SchoolStory by ROE #30

Meeting Students Where They Are Through Equity, Access, and Dignity

Journey12 Season 1

Use Left/Right to seek, Home/End to jump to start or end. Hold shift to jump forward or backward.

0:00 | 55:15

Today’s conversation is one that reaches far beyond policy or buzzwords—and into the lived reality of what school feels like for children and families navigating difference, belonging, and opportunity.

We’re talking about equity and access—but not as an abstract framework. We’re talking about it as something you can see in a lunchroom. Feel in a hallway. Witness in the quiet courage of a child being fully themselves for the first time in a place that says, you belong here.

In this episode, I’m joined by two extraordinary leaders: Dr. Andrea Evers, Superintendent of Murphysboro Unit District 186, and Dr. Yaa Appiah McNulty, Superintendent of Unity Point School District.

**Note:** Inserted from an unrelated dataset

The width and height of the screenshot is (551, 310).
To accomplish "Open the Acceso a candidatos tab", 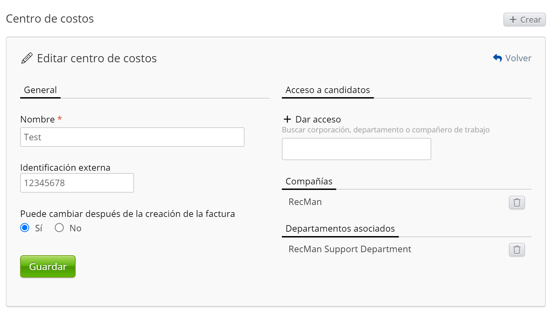I will click(327, 90).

Together, they lead in communities where diversity isn’t a talking point—it’s the daily fabric of school life.

You’ll hear us explore how schools become safe harbors in shifting cultural tides, how access is created through partnerships with universities and unions, how leadership sometimes means standing firmly in uncomfortable moments, and why the strength of a school community might best be understood through an unlikely metaphor: a sheet of OSB—ordinary-looking, imperfect, but remarkably strong when every strand is pressed together with intention.

This is a conversation about pressure, possibility, and the quiet work of building schools that don’t just educate—but protect, expand, and dignify the lives entrusted to them.